> Description of the task:
Would you repeat the whole listing exactly?

********************

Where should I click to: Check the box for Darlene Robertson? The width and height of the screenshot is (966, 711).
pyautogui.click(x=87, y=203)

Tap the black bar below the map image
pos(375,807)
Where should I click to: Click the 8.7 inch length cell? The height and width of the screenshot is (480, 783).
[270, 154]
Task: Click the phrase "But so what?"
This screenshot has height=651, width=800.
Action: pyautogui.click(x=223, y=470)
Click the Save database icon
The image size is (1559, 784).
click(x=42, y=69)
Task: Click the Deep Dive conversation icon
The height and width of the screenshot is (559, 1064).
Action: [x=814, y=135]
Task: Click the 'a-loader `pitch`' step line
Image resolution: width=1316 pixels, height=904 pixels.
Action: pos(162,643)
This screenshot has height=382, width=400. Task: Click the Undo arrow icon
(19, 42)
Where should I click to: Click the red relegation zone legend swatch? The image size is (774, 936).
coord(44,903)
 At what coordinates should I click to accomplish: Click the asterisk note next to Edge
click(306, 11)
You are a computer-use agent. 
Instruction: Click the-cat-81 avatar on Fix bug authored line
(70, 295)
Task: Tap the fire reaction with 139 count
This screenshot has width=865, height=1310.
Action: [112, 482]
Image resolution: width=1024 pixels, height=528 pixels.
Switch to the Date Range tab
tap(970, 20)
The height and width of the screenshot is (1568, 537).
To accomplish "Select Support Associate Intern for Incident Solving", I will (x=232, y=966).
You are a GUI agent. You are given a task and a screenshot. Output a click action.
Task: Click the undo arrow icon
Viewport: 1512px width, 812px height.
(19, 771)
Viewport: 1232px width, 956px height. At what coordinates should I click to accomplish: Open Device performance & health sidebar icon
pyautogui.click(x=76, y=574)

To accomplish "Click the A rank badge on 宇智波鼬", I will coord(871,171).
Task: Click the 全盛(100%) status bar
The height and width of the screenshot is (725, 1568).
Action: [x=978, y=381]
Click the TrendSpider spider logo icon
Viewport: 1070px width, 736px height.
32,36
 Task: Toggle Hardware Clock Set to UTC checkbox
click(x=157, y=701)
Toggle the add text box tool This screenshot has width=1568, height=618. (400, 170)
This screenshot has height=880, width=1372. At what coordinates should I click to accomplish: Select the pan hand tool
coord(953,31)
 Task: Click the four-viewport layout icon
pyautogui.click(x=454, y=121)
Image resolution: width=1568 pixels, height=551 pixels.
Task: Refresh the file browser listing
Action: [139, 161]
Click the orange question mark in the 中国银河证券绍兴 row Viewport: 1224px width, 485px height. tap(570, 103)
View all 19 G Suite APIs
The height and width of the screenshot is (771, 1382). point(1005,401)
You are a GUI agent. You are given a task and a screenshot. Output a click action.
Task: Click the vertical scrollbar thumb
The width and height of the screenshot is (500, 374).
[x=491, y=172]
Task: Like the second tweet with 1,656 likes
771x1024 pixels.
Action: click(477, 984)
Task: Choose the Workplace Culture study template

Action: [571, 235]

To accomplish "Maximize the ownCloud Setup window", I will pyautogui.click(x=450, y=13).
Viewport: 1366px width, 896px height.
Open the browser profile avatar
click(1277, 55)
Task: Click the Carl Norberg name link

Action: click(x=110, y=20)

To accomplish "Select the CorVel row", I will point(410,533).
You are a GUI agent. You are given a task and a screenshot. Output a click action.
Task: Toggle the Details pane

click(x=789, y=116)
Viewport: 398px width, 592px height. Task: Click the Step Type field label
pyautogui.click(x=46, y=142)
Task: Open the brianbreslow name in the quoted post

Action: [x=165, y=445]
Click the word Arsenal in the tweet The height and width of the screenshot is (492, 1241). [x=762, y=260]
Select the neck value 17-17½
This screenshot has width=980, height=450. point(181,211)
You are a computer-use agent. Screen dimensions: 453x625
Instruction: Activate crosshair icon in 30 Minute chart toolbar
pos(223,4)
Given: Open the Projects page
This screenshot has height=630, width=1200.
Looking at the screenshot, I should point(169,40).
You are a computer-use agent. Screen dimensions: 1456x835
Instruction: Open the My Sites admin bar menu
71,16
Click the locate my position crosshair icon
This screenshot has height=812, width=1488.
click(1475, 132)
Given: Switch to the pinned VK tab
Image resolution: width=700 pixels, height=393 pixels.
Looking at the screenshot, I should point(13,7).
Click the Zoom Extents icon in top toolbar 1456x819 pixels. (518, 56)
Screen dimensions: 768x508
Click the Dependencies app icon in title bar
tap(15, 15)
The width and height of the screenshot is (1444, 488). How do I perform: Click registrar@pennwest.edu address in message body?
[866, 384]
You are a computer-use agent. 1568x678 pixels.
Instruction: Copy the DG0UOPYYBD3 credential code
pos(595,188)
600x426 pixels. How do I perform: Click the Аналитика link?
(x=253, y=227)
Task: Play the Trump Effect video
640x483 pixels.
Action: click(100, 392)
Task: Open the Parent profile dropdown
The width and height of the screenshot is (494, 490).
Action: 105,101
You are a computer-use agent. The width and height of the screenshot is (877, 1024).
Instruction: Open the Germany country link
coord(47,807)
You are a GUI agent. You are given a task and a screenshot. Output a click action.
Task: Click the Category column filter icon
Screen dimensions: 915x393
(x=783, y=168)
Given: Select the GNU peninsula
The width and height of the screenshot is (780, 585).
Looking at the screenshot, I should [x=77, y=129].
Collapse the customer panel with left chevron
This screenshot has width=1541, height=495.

********************

> Answer for this exercise:
Where should I click to: Check the box for Darlene Robertson? The width and height of the screenshot is (966, 711).
pyautogui.click(x=87, y=203)

Tap the black bar below the map image
pos(375,807)
Where should I click to: Click the 8.7 inch length cell? The height and width of the screenshot is (480, 783).
[270, 154]
Task: Click the phrase "But so what?"
This screenshot has height=651, width=800.
Action: pyautogui.click(x=223, y=470)
Click the Save database icon
The image size is (1559, 784).
click(x=42, y=69)
Task: Click the Deep Dive conversation icon
The height and width of the screenshot is (559, 1064).
Action: [x=814, y=135]
Task: Click the 'a-loader `pitch`' step line
Image resolution: width=1316 pixels, height=904 pixels.
Action: pos(162,643)
This screenshot has height=382, width=400. Task: Click the Undo arrow icon
(19, 42)
Where should I click to: Click the red relegation zone legend swatch? The image size is (774, 936).
coord(44,903)
 At what coordinates should I click to accomplish: Click the asterisk note next to Edge
click(306, 11)
You are a computer-use agent. 
Instruction: Click the-cat-81 avatar on Fix bug authored line
(70, 295)
Task: Tap the fire reaction with 139 count
This screenshot has width=865, height=1310.
Action: [112, 482]
Image resolution: width=1024 pixels, height=528 pixels.
Switch to the Date Range tab
tap(970, 20)
The height and width of the screenshot is (1568, 537).
To accomplish "Select Support Associate Intern for Incident Solving", I will (x=232, y=966).
You are a GUI agent. You are given a task and a screenshot. Output a click action.
Task: Click the undo arrow icon
Viewport: 1512px width, 812px height.
(19, 771)
Viewport: 1232px width, 956px height. At what coordinates should I click to accomplish: Open Device performance & health sidebar icon
pyautogui.click(x=76, y=574)

To accomplish "Click the A rank badge on 宇智波鼬", I will coord(871,171).
Task: Click the 全盛(100%) status bar
The height and width of the screenshot is (725, 1568).
Action: [x=978, y=381]
Click the TrendSpider spider logo icon
Viewport: 1070px width, 736px height.
32,36
 Task: Toggle Hardware Clock Set to UTC checkbox
click(x=157, y=701)
Toggle the add text box tool This screenshot has width=1568, height=618. (400, 170)
This screenshot has height=880, width=1372. At what coordinates should I click to accomplish: Select the pan hand tool
coord(953,31)
 Task: Click the four-viewport layout icon
pyautogui.click(x=454, y=121)
Image resolution: width=1568 pixels, height=551 pixels.
Task: Refresh the file browser listing
Action: [139, 161]
Click the orange question mark in the 中国银河证券绍兴 row Viewport: 1224px width, 485px height. tap(570, 103)
View all 19 G Suite APIs
The height and width of the screenshot is (771, 1382). point(1005,401)
You are a GUI agent. You are given a task and a screenshot. Output a click action.
Task: Click the vertical scrollbar thumb
The width and height of the screenshot is (500, 374).
[x=491, y=172]
Task: Like the second tweet with 1,656 likes
771x1024 pixels.
Action: click(477, 984)
Task: Choose the Workplace Culture study template

Action: [571, 235]

To accomplish "Maximize the ownCloud Setup window", I will pyautogui.click(x=450, y=13).
Viewport: 1366px width, 896px height.
Open the browser profile avatar
click(1277, 55)
Task: Click the Carl Norberg name link

Action: click(x=110, y=20)

To accomplish "Select the CorVel row", I will point(410,533).
You are a GUI agent. You are given a task and a screenshot. Output a click action.
Task: Toggle the Details pane

click(x=789, y=116)
Viewport: 398px width, 592px height. Task: Click the Step Type field label
pyautogui.click(x=46, y=142)
Task: Open the brianbreslow name in the quoted post

Action: [x=165, y=445]
Click the word Arsenal in the tweet The height and width of the screenshot is (492, 1241). [x=762, y=260]
Select the neck value 17-17½
This screenshot has width=980, height=450. point(181,211)
You are a computer-use agent. Screen dimensions: 453x625
Instruction: Activate crosshair icon in 30 Minute chart toolbar
pos(223,4)
Given: Open the Projects page
This screenshot has height=630, width=1200.
Looking at the screenshot, I should point(169,40).
You are a computer-use agent. Screen dimensions: 1456x835
Instruction: Open the My Sites admin bar menu
71,16
Click the locate my position crosshair icon
This screenshot has height=812, width=1488.
click(1475, 132)
Given: Switch to the pinned VK tab
Image resolution: width=700 pixels, height=393 pixels.
Looking at the screenshot, I should point(13,7).
Click the Zoom Extents icon in top toolbar 1456x819 pixels. (518, 56)
Screen dimensions: 768x508
Click the Dependencies app icon in title bar
tap(15, 15)
The width and height of the screenshot is (1444, 488). How do I perform: Click registrar@pennwest.edu address in message body?
[866, 384]
You are a computer-use agent. 1568x678 pixels.
Instruction: Copy the DG0UOPYYBD3 credential code
pos(595,188)
600x426 pixels. How do I perform: Click the Аналитика link?
(x=253, y=227)
Task: Play the Trump Effect video
640x483 pixels.
Action: click(100, 392)
Task: Open the Parent profile dropdown
The width and height of the screenshot is (494, 490).
Action: 105,101
You are a computer-use agent. The width and height of the screenshot is (877, 1024).
Instruction: Open the Germany country link
coord(47,807)
You are a GUI agent. You are given a task and a screenshot. Output a click action.
Task: Click the Category column filter icon
Screen dimensions: 915x393
(x=783, y=168)
Given: Select the GNU peninsula
The width and height of the screenshot is (780, 585).
Looking at the screenshot, I should [x=77, y=129].
Collapse the customer panel with left chevron
This screenshot has width=1541, height=495.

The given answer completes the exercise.